Heavy charges. The kind that actually crashed the $TAO price 25% in one day. Subnet alpha tokens for Templar, Basilica, and Grail crashed 55-70%.
Jacob fired back point by point. He didn’t suspend emissions. He sold some alpha holdings on Covenant’s subnets (less than 1% of his position) because they weren’t running and were on near-100% burn code. Normal market mechanics, not targeted sabotage. On the moderation thing? He says Samuel was deleting genuine criticism, so he temporarily removed that ability. Not the moderator role itself.
Samuel also had accused Jacob of depreciating Covenant’s subnet infrastructure. But as Jacob pointed out, this is clearly false.

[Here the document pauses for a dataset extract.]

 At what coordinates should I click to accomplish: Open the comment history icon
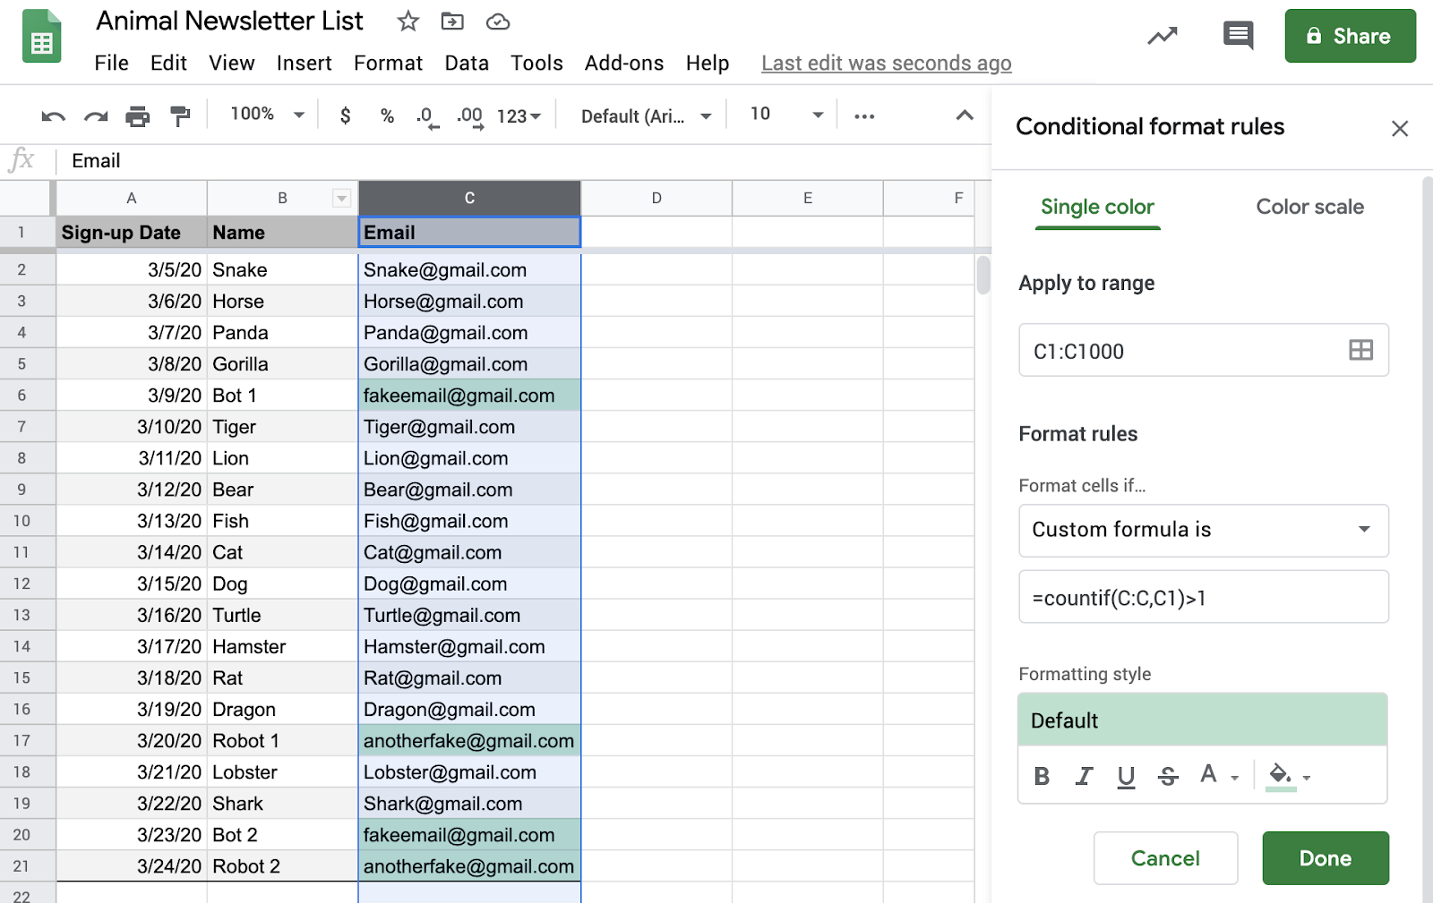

Jacob said Samuel is likely having a “psychotic breakdown.”
Yeah. It got personal.
So who’s right?
Look. Decentralization is a spectrum. Bittensor’s upgrade governance runs through a triumvirate structure, with three individuals managing the multisig for network upgrades. That’s not exactly Bitcoin-level decentralization. And when a founder holds massive bags and sells them during disputes, the optics are terrible regardless of whether the mechanics are “normal.”
But Samuel’s framing went beyond legitimate criticism. Calling it “decentralization theater” is FUD and misrepresents BitTensor.
So, I’m leaning towards the Jacob camp here.
What’s next for Bittensor?
The community isn’t sitting around mourning. Miners and potentially ex-Covenant team members are already organizing to continue work on Covenant’s subnets (SN 3, 39, and 81).
Jacob also proposed a new protocol-level feature: Locked Stake to ensure that teams like Covenant cannot leave holders like this again. The idea is to let subnet operators commit tokens with a defined lock-up period. Think of it as a trust signal. If an operator locks their stake, investors get assurances against exactly this kind of rug. Teams can compete on conviction, not just promises.
The situation is still evolving. We’ll have to wait a couple more days to see how everything settles.
Bittensor will recover from this. The $TAO cult is real.
DISCLAIMER: I’m NOT a financial advisor. This content is for education and information purposes only. Crypto and DeFi are risky and speculative. Please do your research before investing.